Atypical B cells are a normal component of immune responses to vaccination and infection in humans
Sutton H., Aye R., Idris A., Vistein R., Nduati E., Kai O., Mwacharo J., Li X., Gao X., Andrews D., Koutsakos M., Nguyen T., Nekrasov M., Milburn P., Ethala A., Berry A., Natasha KC., Chakravarty S., Sim KL., Wheatley A., Kent S., Hoffman S., Lyke K., Bejon P., Luciani F., Kedzierska K., Seder R., Ndungu F., Cockburn I.

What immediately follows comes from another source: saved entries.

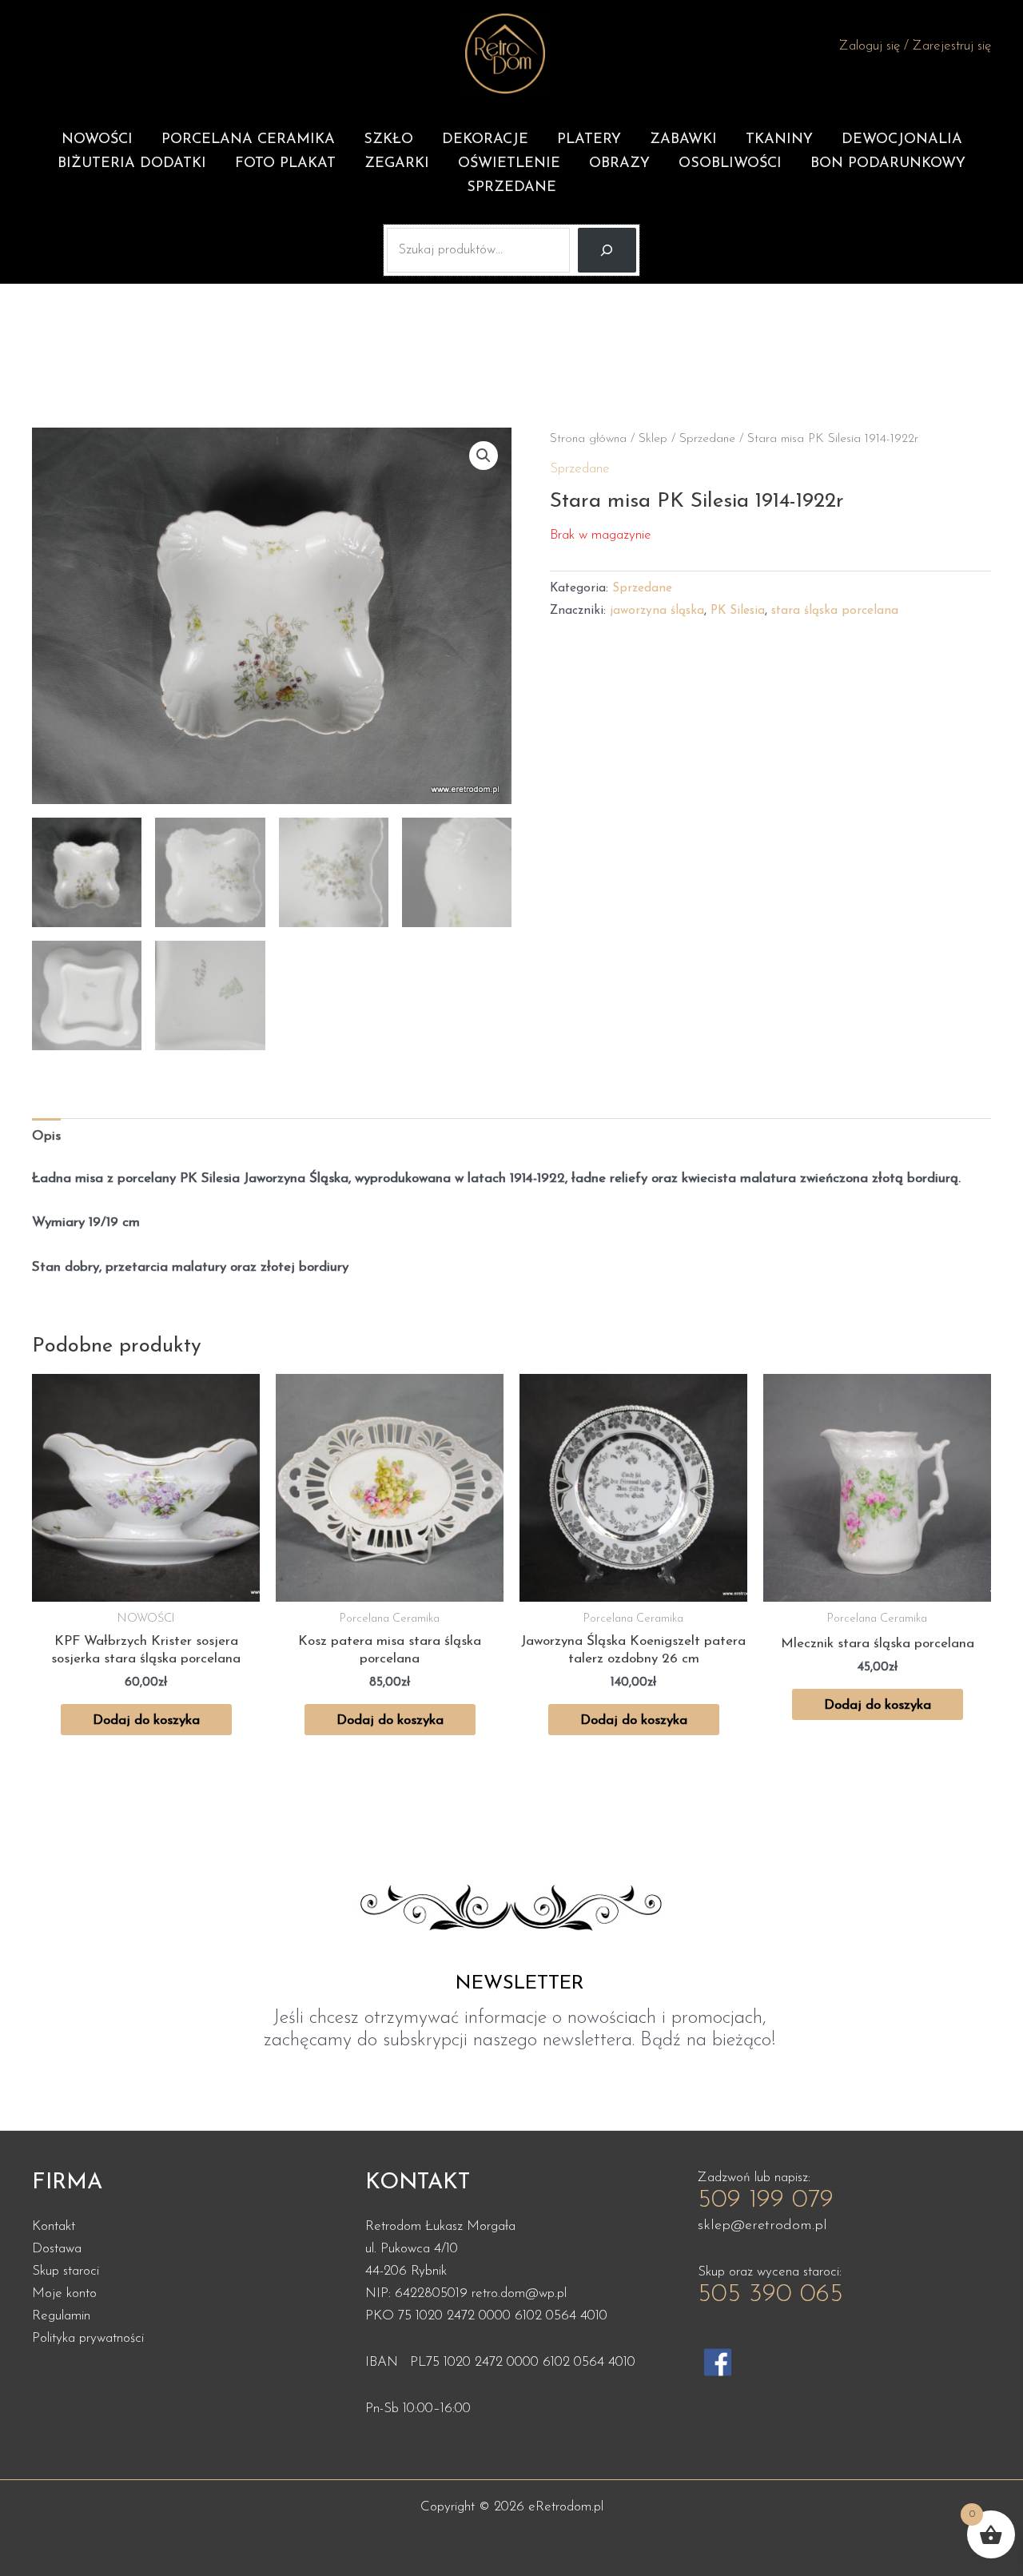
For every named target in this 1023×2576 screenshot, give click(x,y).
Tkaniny (779, 140)
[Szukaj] (607, 250)
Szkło (388, 140)
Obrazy (619, 164)
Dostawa (57, 2248)
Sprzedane (511, 188)
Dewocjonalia (902, 140)
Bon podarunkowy (887, 164)
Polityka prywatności (88, 2338)
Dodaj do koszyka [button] (146, 1720)
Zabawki (683, 140)
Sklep (653, 438)
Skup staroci (65, 2271)
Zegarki (396, 164)
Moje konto (64, 2293)
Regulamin (61, 2316)
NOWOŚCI (97, 140)
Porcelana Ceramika (248, 140)
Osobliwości (730, 164)
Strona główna (588, 438)
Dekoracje (485, 140)
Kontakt (53, 2226)
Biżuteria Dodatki (132, 164)
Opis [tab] (46, 1136)
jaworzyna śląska (657, 611)
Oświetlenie (509, 164)
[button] (483, 455)
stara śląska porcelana (834, 611)
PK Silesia (738, 611)
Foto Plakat (285, 164)
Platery (589, 140)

The full diversity of the circulating human B cell compartment is unknown. Flow cytometry analysis suggests that in addition to naïve and memory B cells, there exists a population of CD11c + , CD27 − CD21 − “atypical” B cells, that are associated with chronic or recurrent infection and autoimmunity. We used single cell RNA-seq approaches to examine the diversity of both antigen-specific B cells and total B cells in healthy subjects and individuals naturally-exposed to recurrent malaria infections. This analysis revealed two B cell lineages: a classical lineage of activated and resting memory B cells, and an atypical-like lineage. Surprisingly, the atypical lineage was common in both malaria exposed individuals and non-exposed healthy controls. Using barcoded antibodies in conjunction with our transcriptomic data, we found that atypical lineage cells in healthy individuals lack many atypical B markers and thus represent an undercounted cryptic population. We further determined using antigen specific probes that atypical cells can be induced by primary vaccination in humans and can be recalled upon boosting. Collectively these data suggest that atypical cells are not necessarily pathogenic but can be a normal component of B responses to antigen.